Saturday 12 March 2016

First Bat!

I was walking all day yesterday in deepest Surrey, mostly in sunshine - and yet I didn't see a single butterfly, not so much as a Brimstone or a Red Admiral. However, what I did see, to my amazement, was a bat, flitting about at treetop level in broad daylight, flying in rapid circles, with little darting diversions to snatch some flying morsel (of which there can't have been many at this time of year). It was too large to be a Pipistrelle, but what species it was I couldn't say. After a couple of minutes of circling, it flew off into the woods and was lost from sight. I'm pretty sure this is the first time ever that I have seen my first bat before my first butterfly. The times are out of joint...
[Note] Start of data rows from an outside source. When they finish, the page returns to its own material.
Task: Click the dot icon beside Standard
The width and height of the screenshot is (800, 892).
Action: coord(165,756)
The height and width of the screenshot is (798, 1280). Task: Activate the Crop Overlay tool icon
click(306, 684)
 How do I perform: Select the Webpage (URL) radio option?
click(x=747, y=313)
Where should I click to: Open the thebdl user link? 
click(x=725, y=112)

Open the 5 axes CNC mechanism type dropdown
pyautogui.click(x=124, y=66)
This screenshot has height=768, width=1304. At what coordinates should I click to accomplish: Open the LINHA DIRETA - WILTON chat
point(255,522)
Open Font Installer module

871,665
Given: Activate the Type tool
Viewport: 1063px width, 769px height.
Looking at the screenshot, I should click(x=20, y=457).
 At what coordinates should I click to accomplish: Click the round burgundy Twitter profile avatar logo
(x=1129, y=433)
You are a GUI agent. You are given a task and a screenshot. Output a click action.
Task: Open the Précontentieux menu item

 Talking of 'flitting' - surely le mot juste for bat flight - here's George Meredith, opening the last 'sonnet' of Modern Love:
 'Thus piteously Love closed what he begat:
The union of this ever-diverse pair!
These two were rapid falcons in a snare,
Condemned to do the flitting of the bat...'


  1. Not all that unusual Nige, disoriented bats. We have shared our cottage, for nearly twenty years, with pipistrelles and do see them occasionally during daylight hours in late spring and early summer. At their most entraining however when acting as fighter escort as we walk the dogs down the track at dusk.

  2. Indeed, Malty - my strangest experience of disoriented bats was on the Venetian island of Torcello, where numbers of them were for some reason flying around distractedly in the sun. Don't worry, I reassured Mrs N - they have amazing radar and won't fly anywhere near you. At which point one of them dived like a Stuka straight into Mrs N's hair.